GOAL OF THE EXERCISE: The records below are to be returned exactly as written, minus their pictures.

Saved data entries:
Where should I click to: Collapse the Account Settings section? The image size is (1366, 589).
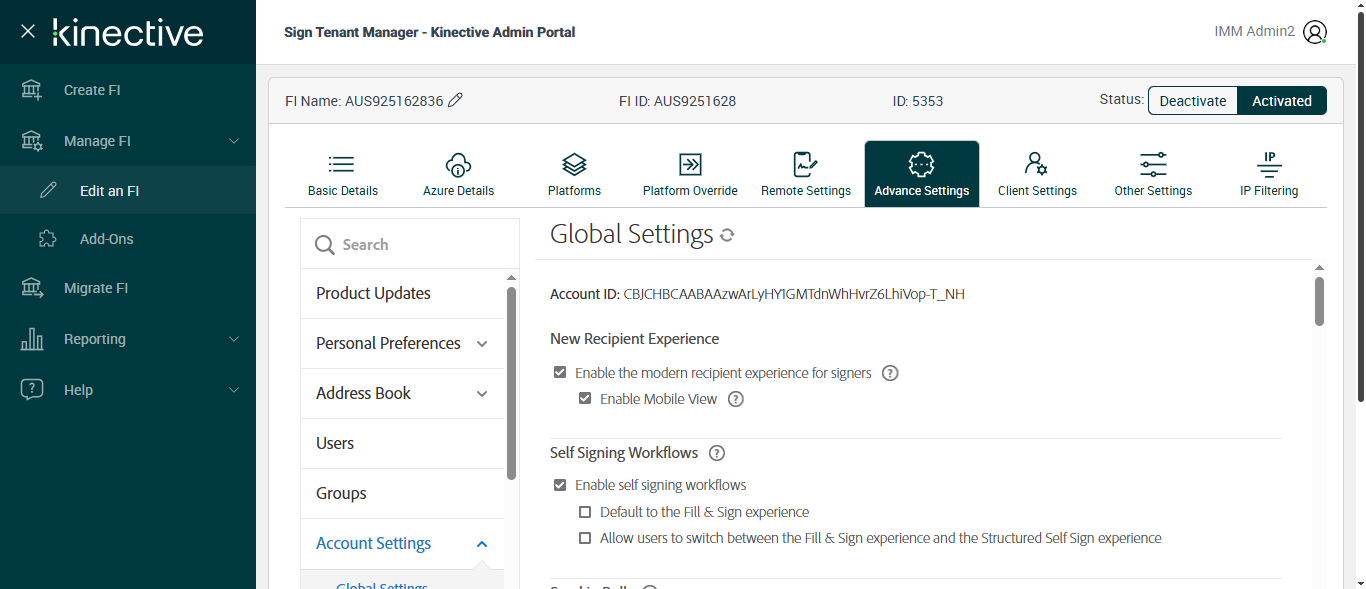[x=482, y=544]
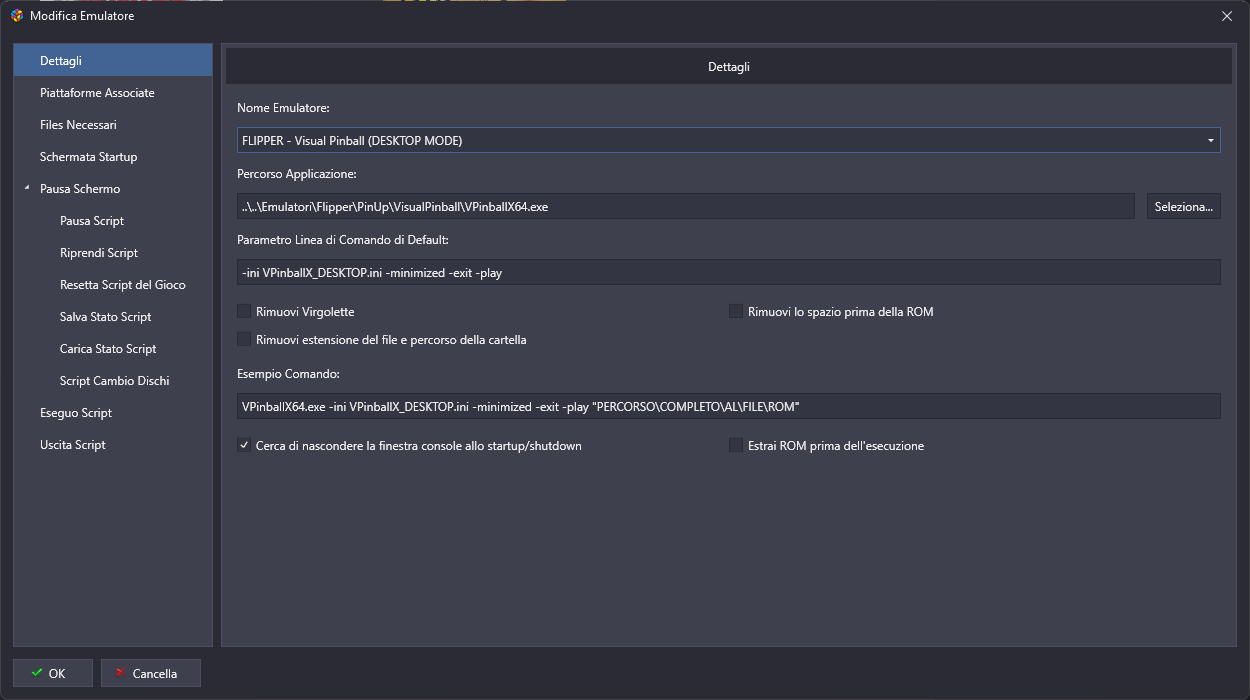
Task: Click Cancella button with red X
Action: point(150,673)
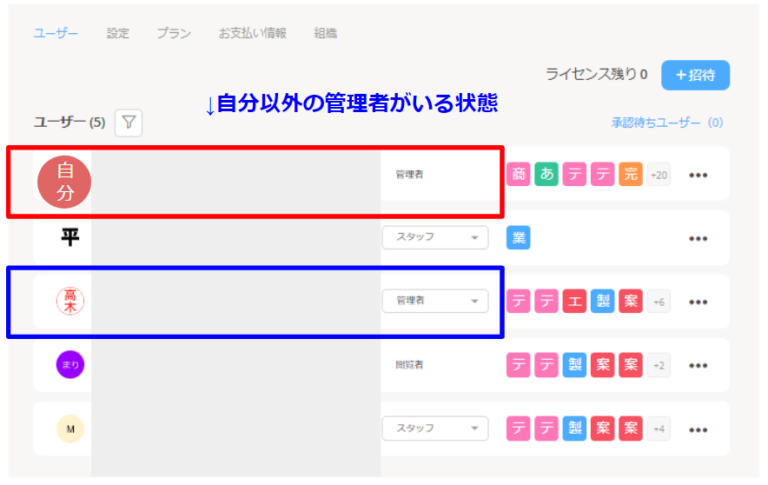The height and width of the screenshot is (485, 768).
Task: Open the three-dot menu for the まり user
Action: [698, 365]

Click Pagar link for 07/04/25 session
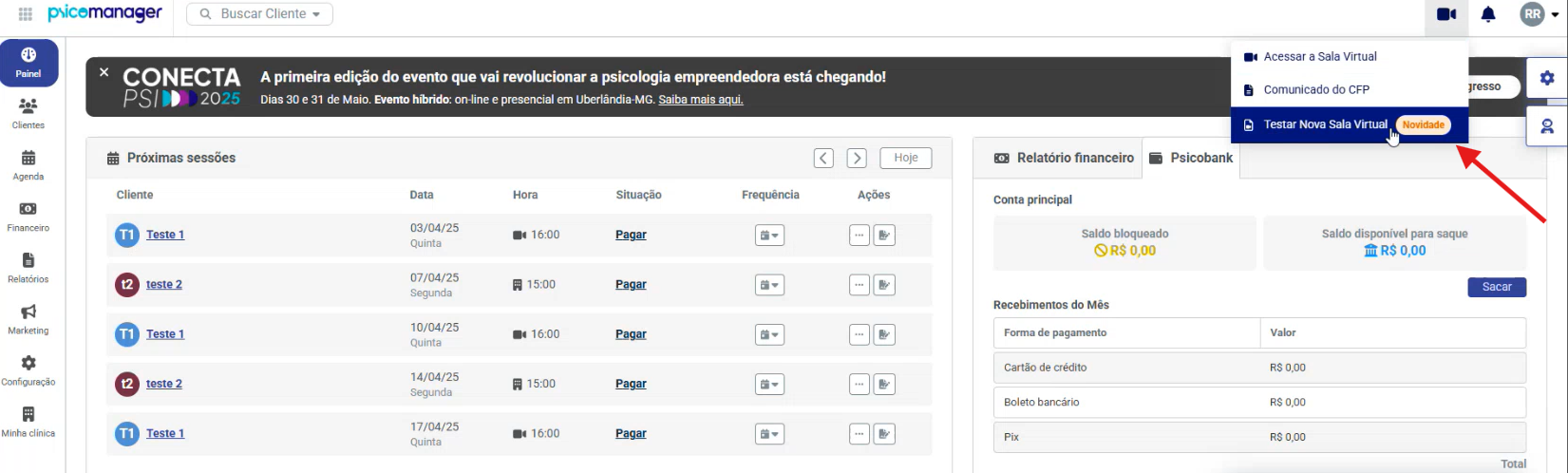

REPLY TO THE TASK:
Where should I click to: Collapse the Account Settings section? The image size is (1366, 589).
[x=482, y=544]
Task: Click Cancella button with red X
Action: point(150,673)
The height and width of the screenshot is (485, 768).
Task: Open the three-dot menu for the まり user
Action: [698, 365]

Click Pagar link for 07/04/25 session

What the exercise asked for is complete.